Presenting our latest research in Greece at the 41st International Mediterranean Survey Workshop

In the picture: M. Georgiadis and G. Apostolou getting ready for the talks.

GIAP researchers Merkourios Georgiadis and Giannis Apostolou present our latest research in Greece, including results from this summer’s campaigns, at the 41st IMSW meeting. As presented by the organisers:

“The 41st hybrid IMSW meeting will take place at the Paul Valéry University – Montpellier (France) on Thursday 2 and Friday 3 December 2021 and is hosted by the Department of Archaeology research unit 5140 “Archéologie des Sociétés Méditerranéennes”. The host is Dr Maxime Scrinzi, associate researcher at the unit and work director at Mosaïques Archéologie company.

The semi-annual International Mediterranean Survey Workshop have, since 2001, brought together an increasing circle of field survey practitioners and students from Europe (and occasionally, elsewhere) for presentation of (preliminary) results and free- ranging discussion of issues of interest. Having started out in the Low Countries, the workshops have since been held alternately in many countries of Mediterranean Europe – Spain, Italy, Turkey, and Croatia – as well as in Austria and Germany.”

11h – 11h30 : Session 1

From Abdera to inland Thrace via River Nestos and smaller rivers

By Merkourios Georgiadis (Catalan Institute of Classical Archaeology), Constantina Kallintzi (Ephorate of Antiquities of Xanthi), Eurydice Kefalidou (National and Kapodistrian University of Athens)

The APAX archaeological project has conducted intensive surveys in different parts of the Xanthi Prefecture in Aegean Thrace. It has analysed the coastal Greek colony of Abdera from the mid-7th century BC until the Late Roman period as well as parts of inland Thrace. In this region there has been a broad and relatively deep coastal plain with smaller rivers connecting in a way the coastal with the more inland part. Moreover, the larger River Nestos connected the coastal area with the mountainous hinterland and its upland regions. Some preliminary hypotheses about the relationship between rivers and the ancient coastline have been formed.

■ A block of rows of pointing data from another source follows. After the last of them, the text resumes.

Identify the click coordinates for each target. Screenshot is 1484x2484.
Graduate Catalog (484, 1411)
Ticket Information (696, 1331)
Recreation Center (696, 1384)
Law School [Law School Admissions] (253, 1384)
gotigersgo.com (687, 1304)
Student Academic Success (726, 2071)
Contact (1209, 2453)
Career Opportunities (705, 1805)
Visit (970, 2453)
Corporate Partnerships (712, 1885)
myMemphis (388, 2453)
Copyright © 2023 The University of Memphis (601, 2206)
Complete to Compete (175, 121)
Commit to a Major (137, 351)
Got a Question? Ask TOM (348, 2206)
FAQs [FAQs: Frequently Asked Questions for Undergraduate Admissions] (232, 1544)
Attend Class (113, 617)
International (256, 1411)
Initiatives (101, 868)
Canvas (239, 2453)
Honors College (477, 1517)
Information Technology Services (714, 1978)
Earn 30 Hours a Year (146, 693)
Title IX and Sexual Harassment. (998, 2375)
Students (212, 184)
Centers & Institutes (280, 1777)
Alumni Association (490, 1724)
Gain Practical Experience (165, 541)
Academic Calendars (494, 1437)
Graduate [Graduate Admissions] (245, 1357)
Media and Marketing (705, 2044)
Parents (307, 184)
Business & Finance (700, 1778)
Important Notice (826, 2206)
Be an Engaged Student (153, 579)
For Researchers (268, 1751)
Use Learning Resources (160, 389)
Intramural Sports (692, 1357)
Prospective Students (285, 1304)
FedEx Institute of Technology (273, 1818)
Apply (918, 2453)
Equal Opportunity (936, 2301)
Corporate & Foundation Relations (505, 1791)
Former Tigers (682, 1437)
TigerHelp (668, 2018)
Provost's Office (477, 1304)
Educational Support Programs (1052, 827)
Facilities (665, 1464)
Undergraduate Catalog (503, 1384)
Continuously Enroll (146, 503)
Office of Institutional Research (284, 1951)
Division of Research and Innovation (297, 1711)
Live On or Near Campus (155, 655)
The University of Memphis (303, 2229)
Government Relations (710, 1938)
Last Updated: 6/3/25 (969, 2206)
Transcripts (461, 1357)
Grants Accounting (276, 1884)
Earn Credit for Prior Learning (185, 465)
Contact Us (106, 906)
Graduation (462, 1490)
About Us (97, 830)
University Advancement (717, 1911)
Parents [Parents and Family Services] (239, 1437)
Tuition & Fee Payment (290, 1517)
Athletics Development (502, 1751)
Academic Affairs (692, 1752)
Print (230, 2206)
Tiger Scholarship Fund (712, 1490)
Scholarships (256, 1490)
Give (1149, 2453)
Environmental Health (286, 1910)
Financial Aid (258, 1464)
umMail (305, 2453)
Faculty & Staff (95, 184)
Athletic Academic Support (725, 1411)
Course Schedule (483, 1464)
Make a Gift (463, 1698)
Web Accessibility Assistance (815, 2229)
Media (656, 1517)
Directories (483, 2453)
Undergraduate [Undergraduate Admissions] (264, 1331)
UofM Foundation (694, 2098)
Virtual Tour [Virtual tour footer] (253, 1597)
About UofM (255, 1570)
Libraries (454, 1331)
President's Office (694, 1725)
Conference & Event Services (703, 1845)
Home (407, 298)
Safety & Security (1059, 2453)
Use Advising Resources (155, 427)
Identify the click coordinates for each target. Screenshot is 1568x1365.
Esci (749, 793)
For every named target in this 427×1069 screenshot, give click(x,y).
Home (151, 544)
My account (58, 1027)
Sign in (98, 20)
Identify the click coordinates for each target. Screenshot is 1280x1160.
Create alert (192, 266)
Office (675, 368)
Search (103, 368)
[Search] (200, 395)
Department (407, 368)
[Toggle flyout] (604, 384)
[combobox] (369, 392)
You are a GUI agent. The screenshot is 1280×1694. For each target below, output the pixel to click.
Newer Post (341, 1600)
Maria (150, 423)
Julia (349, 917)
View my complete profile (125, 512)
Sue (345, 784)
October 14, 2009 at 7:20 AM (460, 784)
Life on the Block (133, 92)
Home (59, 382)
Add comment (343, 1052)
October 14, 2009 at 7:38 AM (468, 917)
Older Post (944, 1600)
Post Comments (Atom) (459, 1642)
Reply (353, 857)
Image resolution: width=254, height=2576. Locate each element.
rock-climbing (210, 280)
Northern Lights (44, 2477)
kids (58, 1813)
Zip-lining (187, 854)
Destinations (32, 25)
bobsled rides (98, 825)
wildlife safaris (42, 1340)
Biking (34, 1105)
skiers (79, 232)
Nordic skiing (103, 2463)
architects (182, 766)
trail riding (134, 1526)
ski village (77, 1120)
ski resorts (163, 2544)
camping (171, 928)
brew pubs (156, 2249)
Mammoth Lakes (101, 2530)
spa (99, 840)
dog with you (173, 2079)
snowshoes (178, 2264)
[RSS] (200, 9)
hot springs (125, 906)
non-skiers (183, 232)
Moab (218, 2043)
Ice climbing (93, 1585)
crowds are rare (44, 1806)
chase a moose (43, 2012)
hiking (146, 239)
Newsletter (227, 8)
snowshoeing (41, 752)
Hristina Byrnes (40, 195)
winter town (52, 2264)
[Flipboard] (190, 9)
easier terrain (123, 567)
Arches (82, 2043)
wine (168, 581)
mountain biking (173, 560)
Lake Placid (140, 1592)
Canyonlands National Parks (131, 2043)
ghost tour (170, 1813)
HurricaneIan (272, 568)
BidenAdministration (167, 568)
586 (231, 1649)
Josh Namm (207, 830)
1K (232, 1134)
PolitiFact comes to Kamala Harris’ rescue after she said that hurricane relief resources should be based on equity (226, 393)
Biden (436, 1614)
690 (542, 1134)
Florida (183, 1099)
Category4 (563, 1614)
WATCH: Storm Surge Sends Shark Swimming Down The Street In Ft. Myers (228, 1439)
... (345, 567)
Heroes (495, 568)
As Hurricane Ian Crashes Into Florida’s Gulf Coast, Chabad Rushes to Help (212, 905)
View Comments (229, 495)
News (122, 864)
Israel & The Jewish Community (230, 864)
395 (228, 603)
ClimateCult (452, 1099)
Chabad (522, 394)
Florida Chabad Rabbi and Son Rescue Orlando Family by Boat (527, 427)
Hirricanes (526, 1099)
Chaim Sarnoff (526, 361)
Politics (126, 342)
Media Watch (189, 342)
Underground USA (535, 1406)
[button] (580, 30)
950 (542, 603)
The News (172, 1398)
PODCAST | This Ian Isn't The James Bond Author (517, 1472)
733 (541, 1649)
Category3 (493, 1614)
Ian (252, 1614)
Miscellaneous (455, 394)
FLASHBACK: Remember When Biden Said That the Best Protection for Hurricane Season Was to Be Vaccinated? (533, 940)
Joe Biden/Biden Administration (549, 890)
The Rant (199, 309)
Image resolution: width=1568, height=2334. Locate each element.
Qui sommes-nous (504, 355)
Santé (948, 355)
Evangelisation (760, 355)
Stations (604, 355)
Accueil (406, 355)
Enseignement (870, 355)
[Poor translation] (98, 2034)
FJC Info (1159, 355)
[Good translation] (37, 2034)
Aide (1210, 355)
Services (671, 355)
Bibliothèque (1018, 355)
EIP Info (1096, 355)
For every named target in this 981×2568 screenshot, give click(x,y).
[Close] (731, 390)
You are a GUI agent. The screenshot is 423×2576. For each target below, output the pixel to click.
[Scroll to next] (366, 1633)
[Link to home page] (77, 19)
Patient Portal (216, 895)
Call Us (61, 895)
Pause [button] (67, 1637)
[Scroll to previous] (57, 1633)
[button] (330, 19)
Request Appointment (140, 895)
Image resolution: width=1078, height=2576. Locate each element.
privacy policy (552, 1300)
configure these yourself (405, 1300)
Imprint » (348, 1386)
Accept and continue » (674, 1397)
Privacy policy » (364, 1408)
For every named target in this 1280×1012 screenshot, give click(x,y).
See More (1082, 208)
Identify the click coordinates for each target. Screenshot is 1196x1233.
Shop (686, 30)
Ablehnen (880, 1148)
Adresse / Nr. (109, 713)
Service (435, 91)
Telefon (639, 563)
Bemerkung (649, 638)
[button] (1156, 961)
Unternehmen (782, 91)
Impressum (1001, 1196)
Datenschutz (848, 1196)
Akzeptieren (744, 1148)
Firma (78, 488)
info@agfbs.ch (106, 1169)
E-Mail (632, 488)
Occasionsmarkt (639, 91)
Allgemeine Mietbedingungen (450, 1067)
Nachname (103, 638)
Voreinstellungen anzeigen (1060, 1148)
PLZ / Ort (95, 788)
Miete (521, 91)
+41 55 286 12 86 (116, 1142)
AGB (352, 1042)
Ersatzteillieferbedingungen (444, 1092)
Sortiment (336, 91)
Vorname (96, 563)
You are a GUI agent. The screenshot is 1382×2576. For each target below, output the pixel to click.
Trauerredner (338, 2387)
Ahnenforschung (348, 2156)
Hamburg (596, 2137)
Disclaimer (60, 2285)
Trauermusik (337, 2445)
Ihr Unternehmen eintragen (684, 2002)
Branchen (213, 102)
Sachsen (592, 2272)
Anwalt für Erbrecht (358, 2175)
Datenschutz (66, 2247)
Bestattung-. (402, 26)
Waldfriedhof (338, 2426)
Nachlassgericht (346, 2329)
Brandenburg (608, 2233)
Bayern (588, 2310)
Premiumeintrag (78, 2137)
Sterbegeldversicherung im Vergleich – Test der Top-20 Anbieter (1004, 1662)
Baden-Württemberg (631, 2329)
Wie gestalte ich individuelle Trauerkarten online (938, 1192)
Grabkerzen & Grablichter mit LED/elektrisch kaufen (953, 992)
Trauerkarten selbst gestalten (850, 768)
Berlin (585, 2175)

The coast and the rivers appear to be both barriers and routes that allowed or restricted exchanges and trade to be conducted between different cultural groups that coexisted in Aegean Thrace throughout antiquity.

11h30 – 12h : Session 1

Testing a multi-level extensive survey in a semi-mountainous landscape: the case of Grevena, NW Greece

By Giannis Apostolou (Catalan Institute of Classical Archaeology), Mercourios Georgiadis (Catalan Institute of Classical Archaeology), Arnau Garcia-Molsosa (Catalan Institute of Classical Archaeology), Hector Orengo (Catalan Institute of Classical Archaeology) , Sofia Dimaki (Ephorate of Antiquities of Grevena, Greek Ministry of Culture and Sports), and Konstantina Venieri (Catalan Institute of Classical Archaeology)

This paper presents the overview of an extensive survey methodology applied to the Grevena region in Greece. During August-October 2021 the first season of a new survey programme took place, which seeks to combine historical archives, oral testimonies and old archaeological records with the latest remote sensing applications and a multi-layer, ground-truthing workflow. Geoarchaeological analysis of the landscape also figures prominently for understanding human occupation trends and shifts during different periods of the past in Grevena. All such collected information is built into a single GIS database, which will subsequently create an up-to-date, multi-layer archaeological map of the area.